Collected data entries
= = = = = = =

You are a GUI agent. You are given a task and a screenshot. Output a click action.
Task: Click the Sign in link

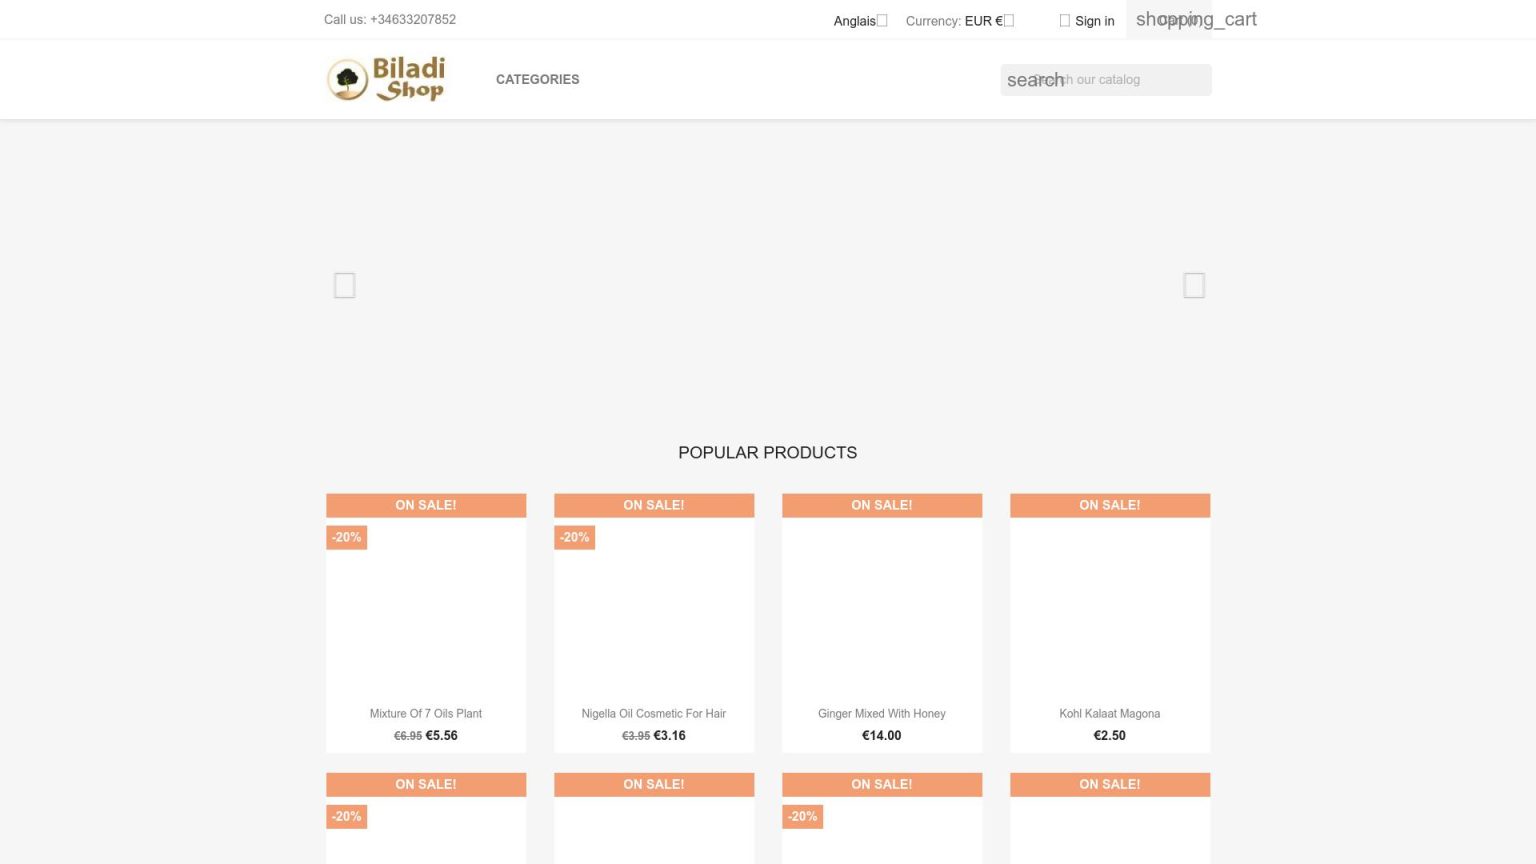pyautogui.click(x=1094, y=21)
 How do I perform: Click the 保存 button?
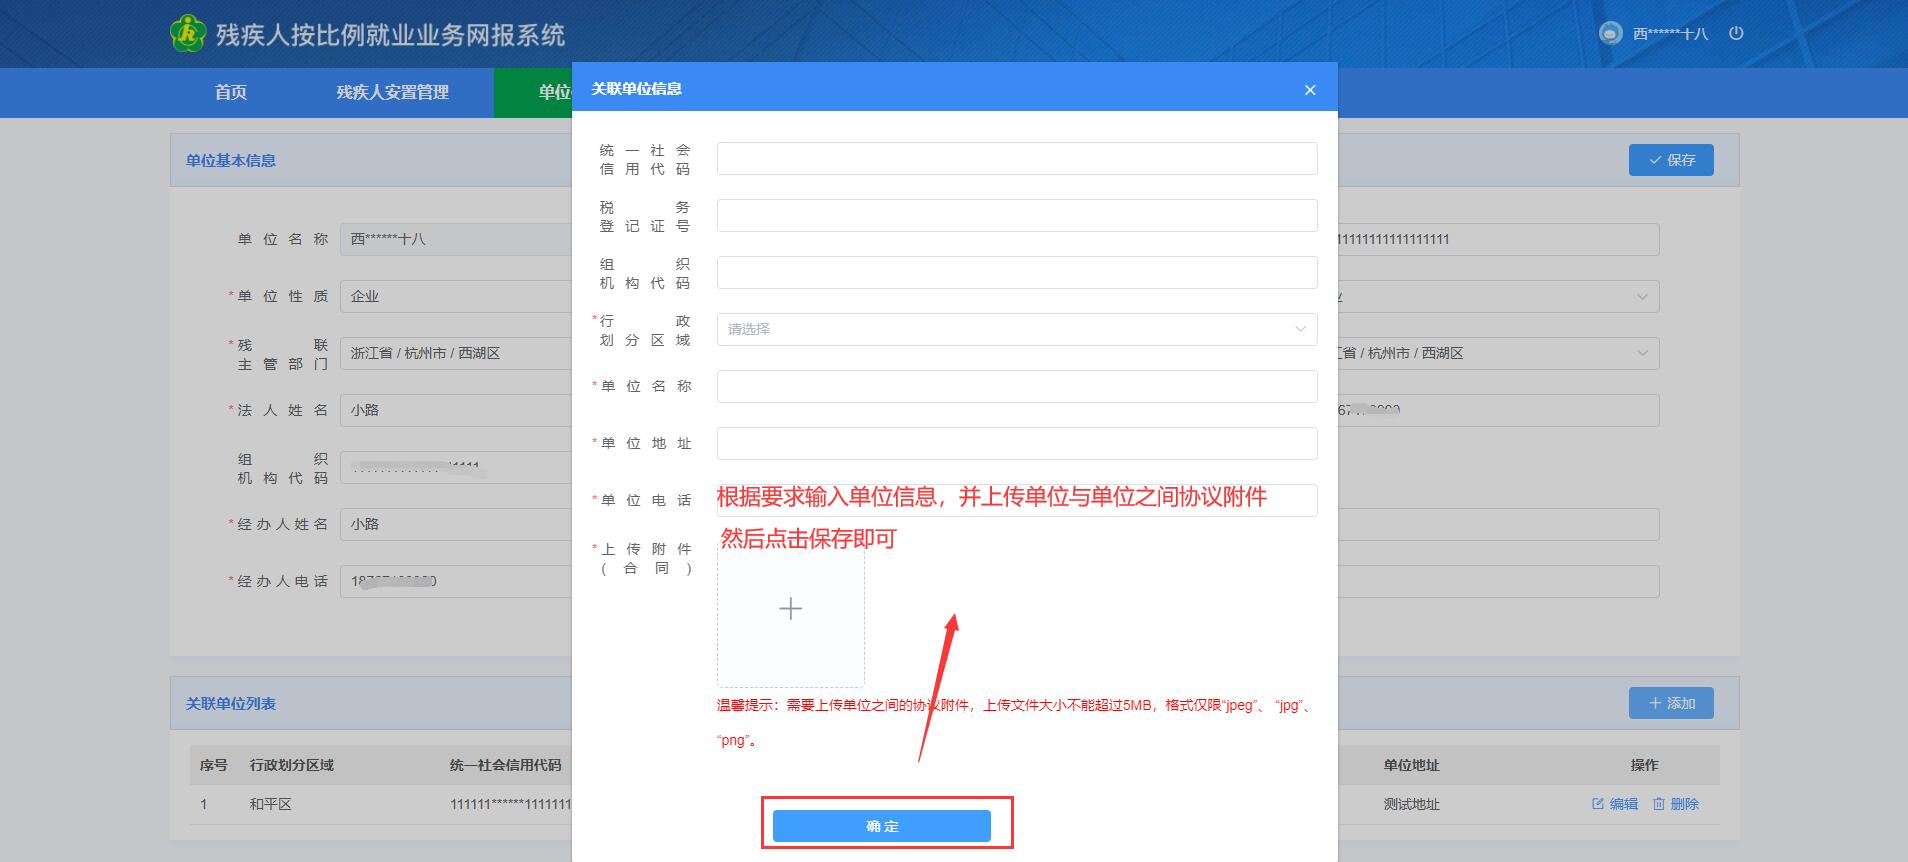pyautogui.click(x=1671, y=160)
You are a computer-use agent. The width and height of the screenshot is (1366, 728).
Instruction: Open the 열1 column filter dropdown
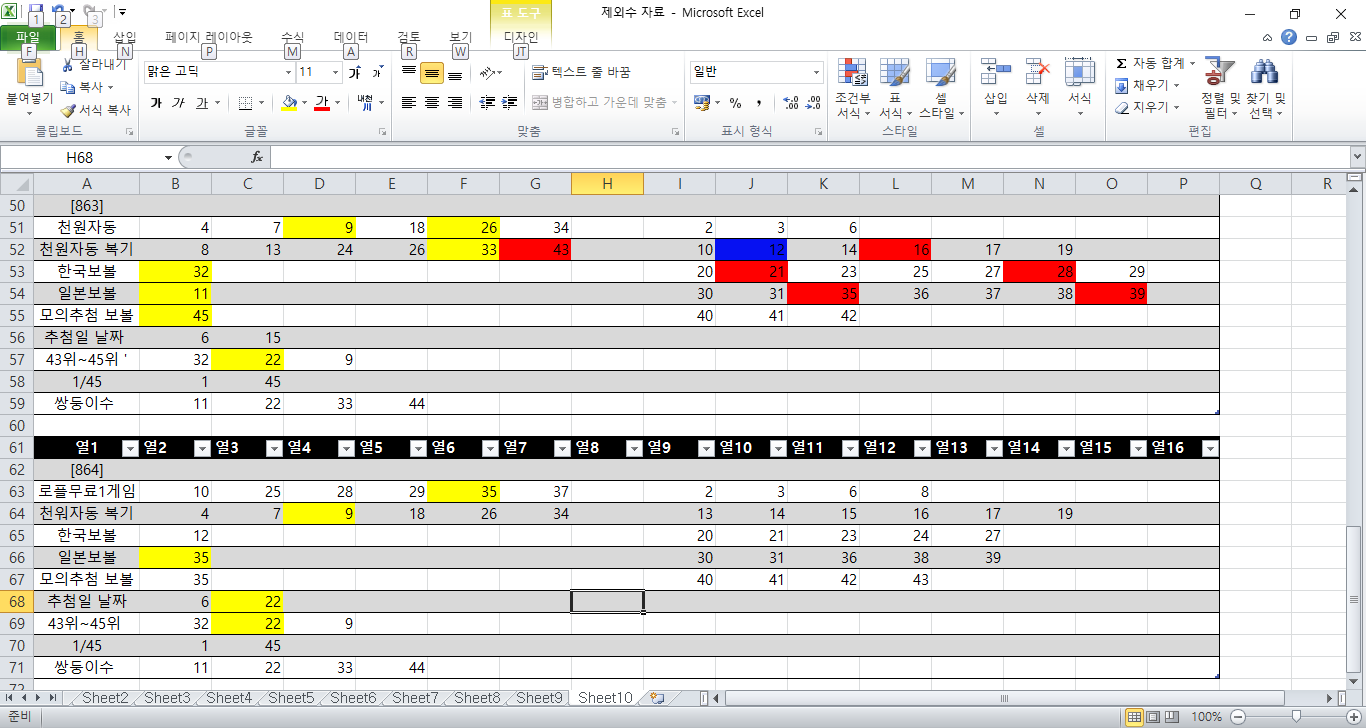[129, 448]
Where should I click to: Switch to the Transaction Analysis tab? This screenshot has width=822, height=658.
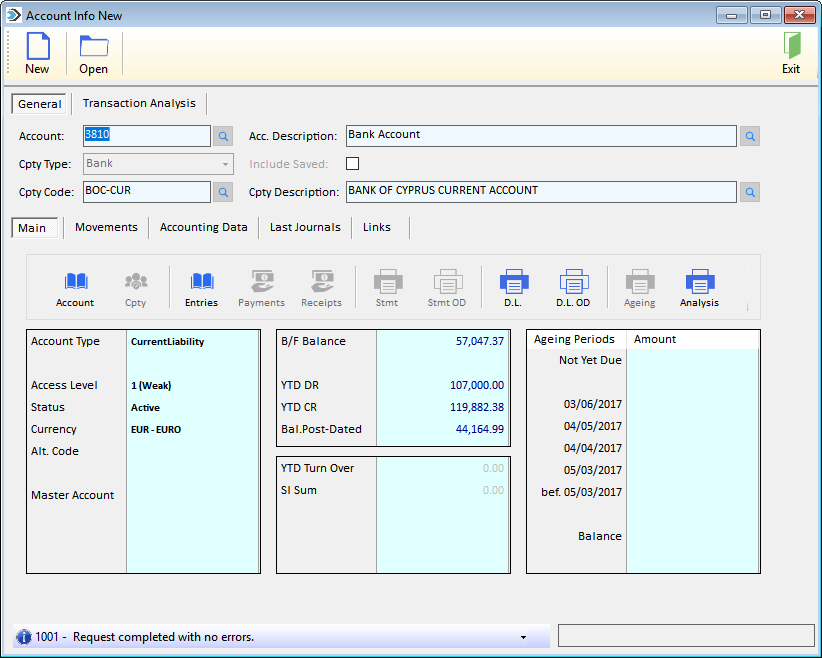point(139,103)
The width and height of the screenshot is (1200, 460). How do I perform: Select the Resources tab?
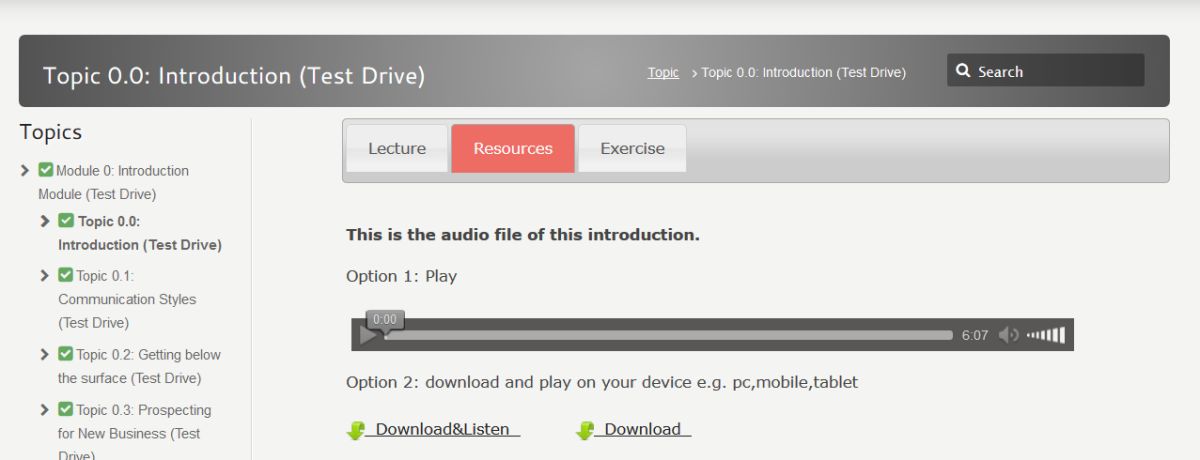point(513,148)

= = = = = = =

» **EXERCISE DIRECTIONS**
Output every entry above exactly, minus the pictures.

» **YOUR RESPONSE**
You are a GUI agent. You are given a task and a screenshot. Output a click action.
Task: Click the Sign in link

pyautogui.click(x=1094, y=21)
 How do I perform: Click the 保存 button?
pyautogui.click(x=1671, y=160)
You are a computer-use agent. The width and height of the screenshot is (1366, 728).
Instruction: Open the 열1 column filter dropdown
[129, 448]
Where should I click to: Switch to the Transaction Analysis tab? This screenshot has width=822, height=658.
point(139,103)
The width and height of the screenshot is (1200, 460). How do I perform: Select the Resources tab?
point(513,148)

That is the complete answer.